* _Input records_
*** Begin section ***

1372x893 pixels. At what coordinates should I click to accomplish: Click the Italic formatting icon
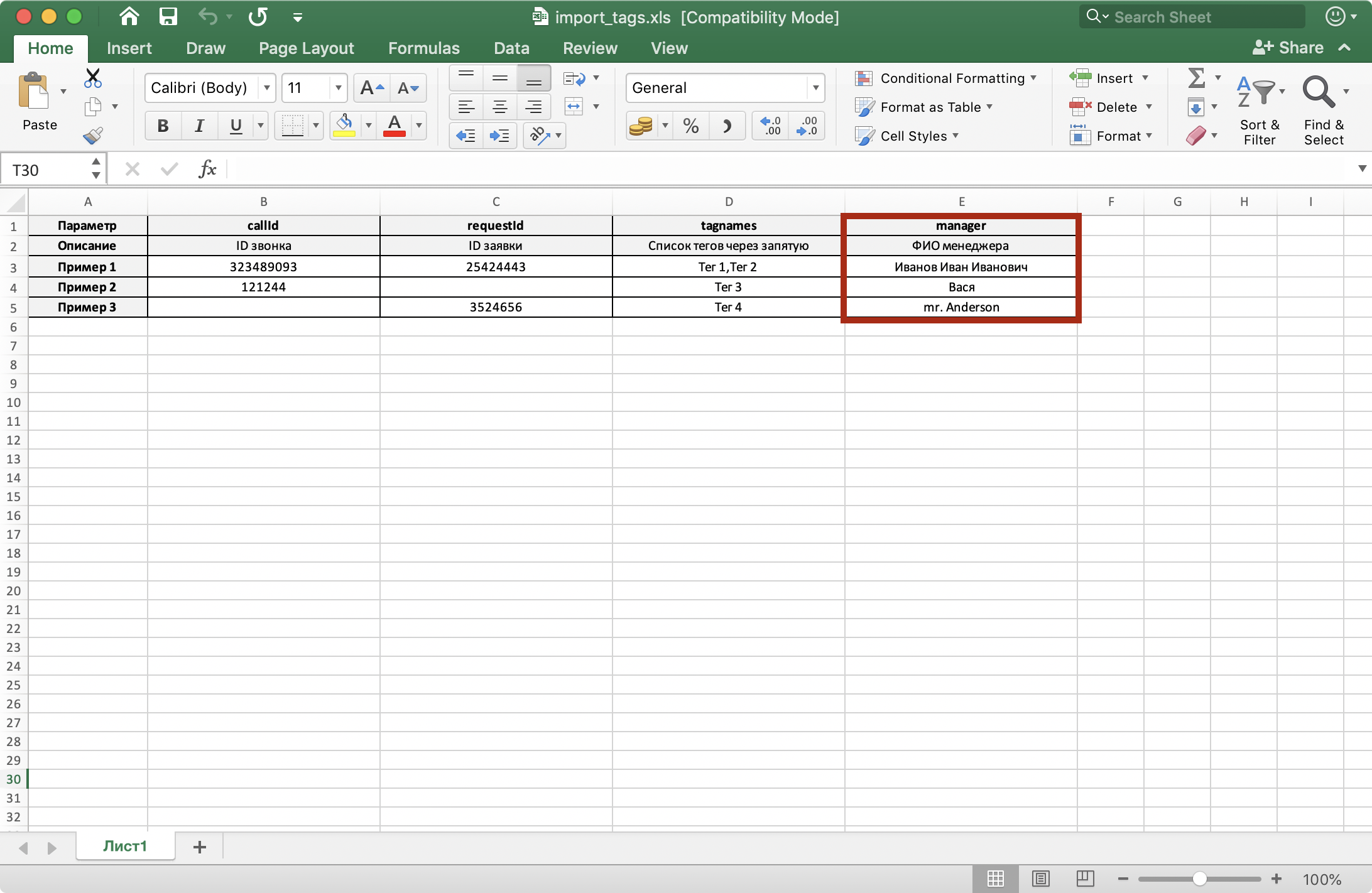[199, 124]
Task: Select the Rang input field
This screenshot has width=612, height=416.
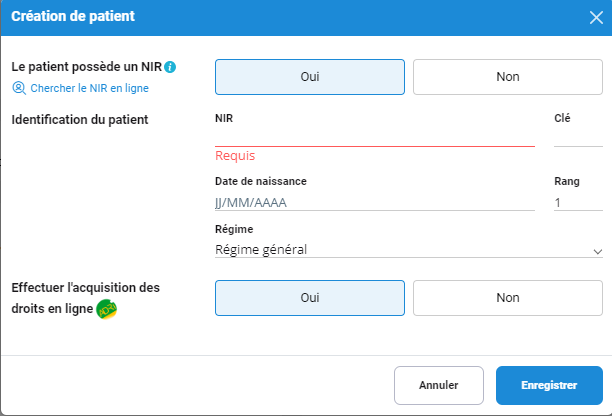Action: [577, 202]
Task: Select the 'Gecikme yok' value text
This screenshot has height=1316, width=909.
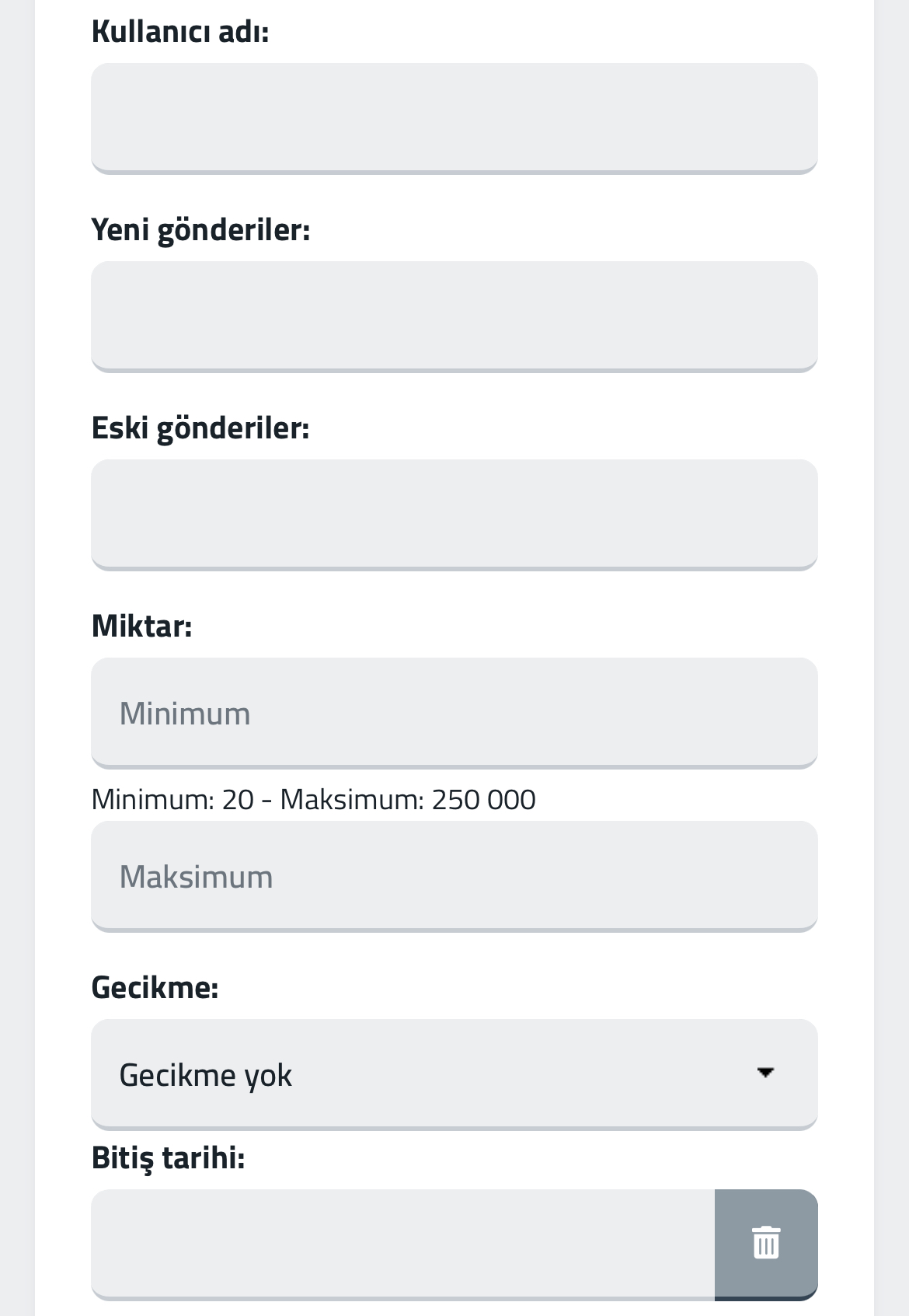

*** End section ***

* _Your instructions_
Show every line of the listing in which the string "Task" can be found.

* _Written answer_
Task: Select the Rang input field
Task: Select the 'Gecikme yok' value text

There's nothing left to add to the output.